Activity 1: Reproduce the lemons and limes passage word for word, starting at "Citrus fruits also" and ending after "conditions in humans.".
Activity 2: Continue the lemons and limes passage from its last sentence.

Exercise text:
*** Block opens ***

Lemons provide more vitamin C than limes — but both make a significant dietary contribution of this vitamin.

Overall, lemons offer a slightly greater quantity of vitamins and minerals, including potassium, folate, and vitamin B6.

Share certain health benefits

Traditional herbal medicine practices have been known to utilize citrus fruits — like lemons and limes — for their medicinal benefits (3).

Vitamin C — one of the main nutrients found in these citrus fruits — is well known for its antioxidant properties and plays a major role in sustaining a healthy immune system (4).

Citrus fruits also contain many other plant compounds with known antioxidant, anti-inflammatory, and antibacterial properties (3).

Multiple studies suggest that these compounds may play a role in preventing heart disease and certain types of cancer, including breast and colon cancer (3, 5, 6, 7).

One study in mice observed that citric acid — a specific compound found in citrus fruits — has a protective effect against inflammation in the brain and liver (8).

However, research on the potential medicinal and pharmacological benefits of lemons and limes is currently limited to animal and test-tube studies.

Ultimately, more research is needed to determine whether these fruits can effectively treat conditions in humans.


Lemons and limes are similar in their nutritional makeup. They also contain many of the same plant compounds that may play a role in reducing inflammation and preventing certain diseases.

While lemons and limes have many similarities, they have some distinct differences as well.

*** Block closes ***

Given information:

*** Block opens ***

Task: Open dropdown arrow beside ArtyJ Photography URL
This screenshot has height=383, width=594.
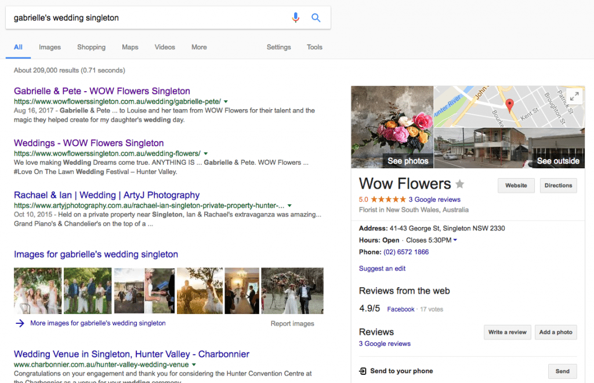Action: (289, 205)
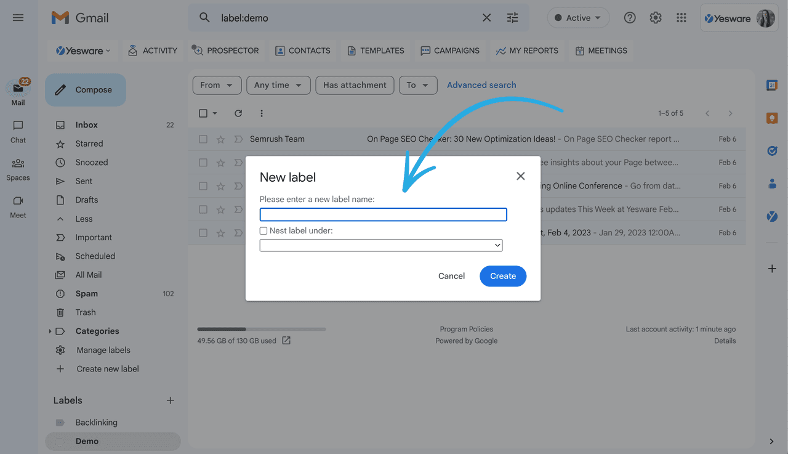Open search filter options icon

[512, 18]
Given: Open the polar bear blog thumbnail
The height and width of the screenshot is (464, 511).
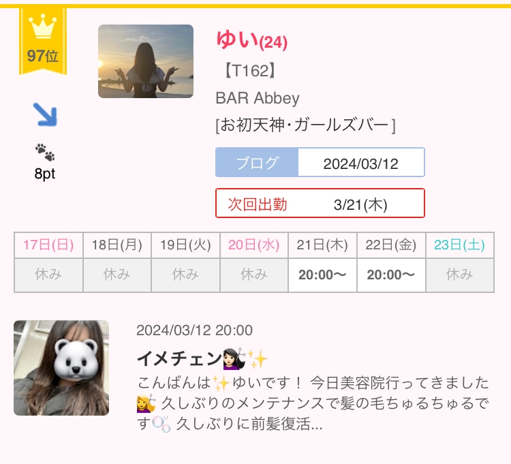Looking at the screenshot, I should point(61,368).
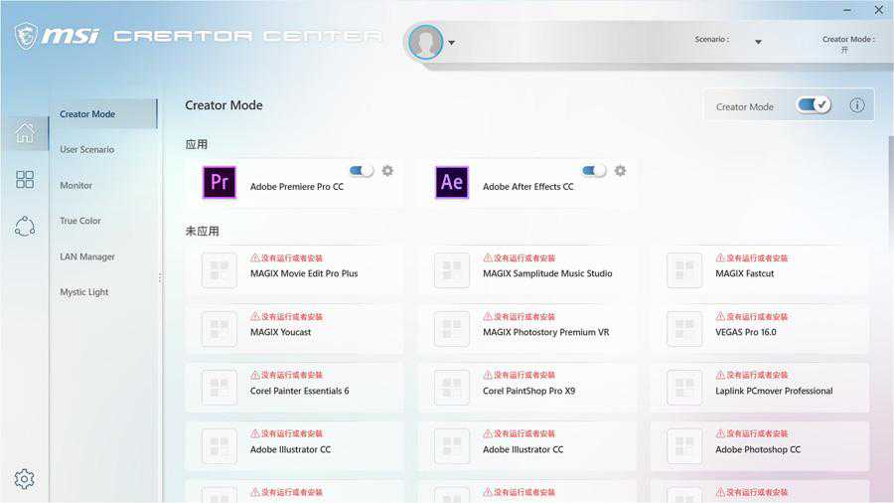Select the VEGAS Pro 16.0 entry

tap(759, 327)
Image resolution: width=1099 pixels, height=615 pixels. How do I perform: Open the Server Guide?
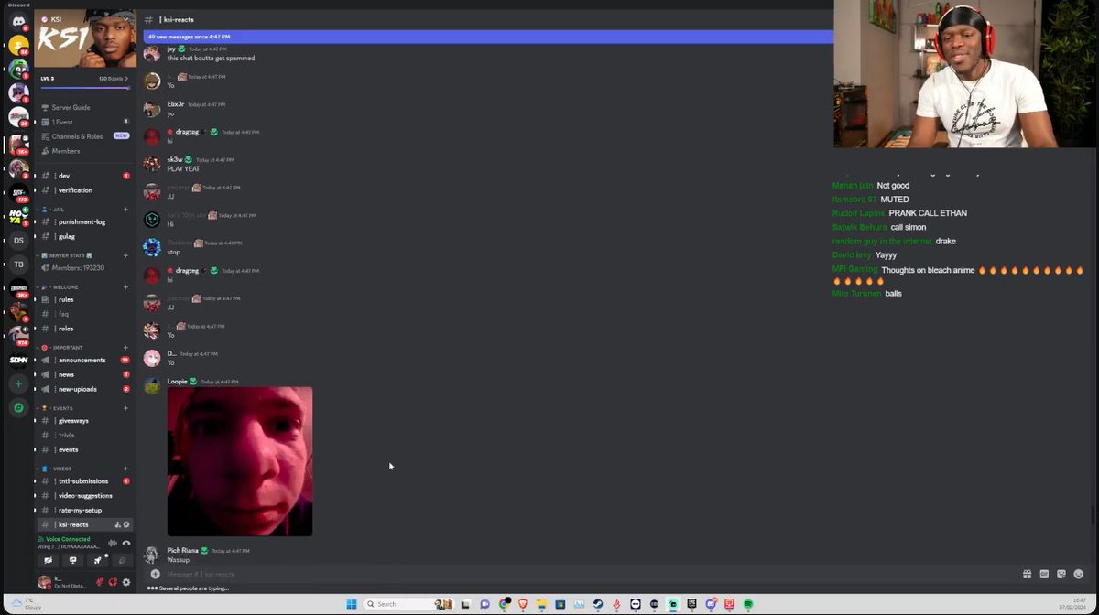pos(72,107)
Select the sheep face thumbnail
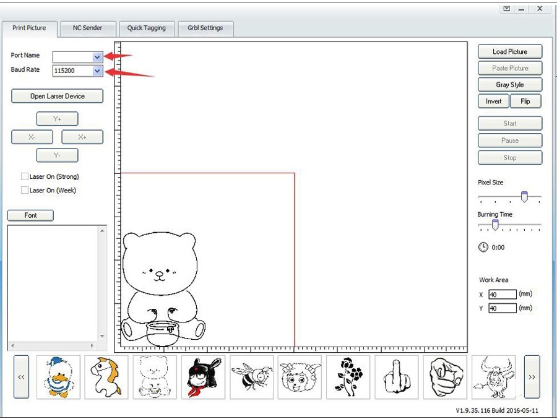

*** Block closes ***

Your response 1:
Citrus fruits also contain many other plant compounds with known antioxidant, anti-inflammatory, and antibacterial properties (3).

Multiple studies suggest that these compounds may play a role in preventing heart disease and certain types of cancer, including breast and colon cancer (3, 5, 6, 7).

One study in mice observed that citric acid — a specific compound found in citrus fruits — has a protective effect against inflammation in the brain and liver (8).

However, research on the potential medicinal and pharmacological benefits of lemons and limes is currently limited to animal and test-tube studies.

Ultimately, more research is needed to determine whether these fruits can effectively treat conditions in humans.

Your response 2:
Physical differences

Perhaps one of the most obvious differences between lemons and limes is their appearance.

Lemons are usually bright yellow, while limes are typically a bright shade of green. However, certain types of limes will turn yellow as they ripen, making the distinction a little more difficult.

Limes are also smaller and rounder than lemons. They can vary in size but are usually 1–2 inches (3–6 centimeters) in diameter.

In comparison, lemons tend to be 2–4 inches (7–12 centimeters) in diameter and have a more oval or oblong shape.

Flavor differences

In terms of flavor, these two citrus fruits are similar. They’re both tart, and eating either fruit by itself is likely to result in the same puckered facial expression.

However, lemons tend to err on the side of slightly sweet, whereas limes are usually more bitter.

Limes are sometimes described as being sourer than lemons, but this may have more to do with its bitterness. This perception also varies depending on your individual taste.


Lemons are typically sweeter and larger than limes, whereas limes are small and slightly more bitter.

When it comes to cooking, both citrus fruits are used in similar ways.

Both make excellent additions to salad dressings, sauces, marinades, beverages, and cocktails. Which one you choose will likely be based on the dish’s flavor profile.

Since limes are more bitter, they’re often reserved for savory dishes, whereas the sweetness of lemons lends itself to broader applications in both savory and sweet dishes.

Keep in mind that this is not a hard and fast rule — there are always exceptions. For instance, lime is the featured ingredient in certain sweet beverages like margaritas or limeade. It can also be found in desserts like key lime pie.

Still, generally speaking, you’re more likely to see lemons in sweet dishes rather than limes.

These two types of citrus fruit can safely be used interchangeably in a variety of cooking scenarios without ruining the dish — but it’s important to keep the bitter-sweet flavor balance in mind.

While neither choice is wrong, one of them may be better than the other, depending on your particular dish.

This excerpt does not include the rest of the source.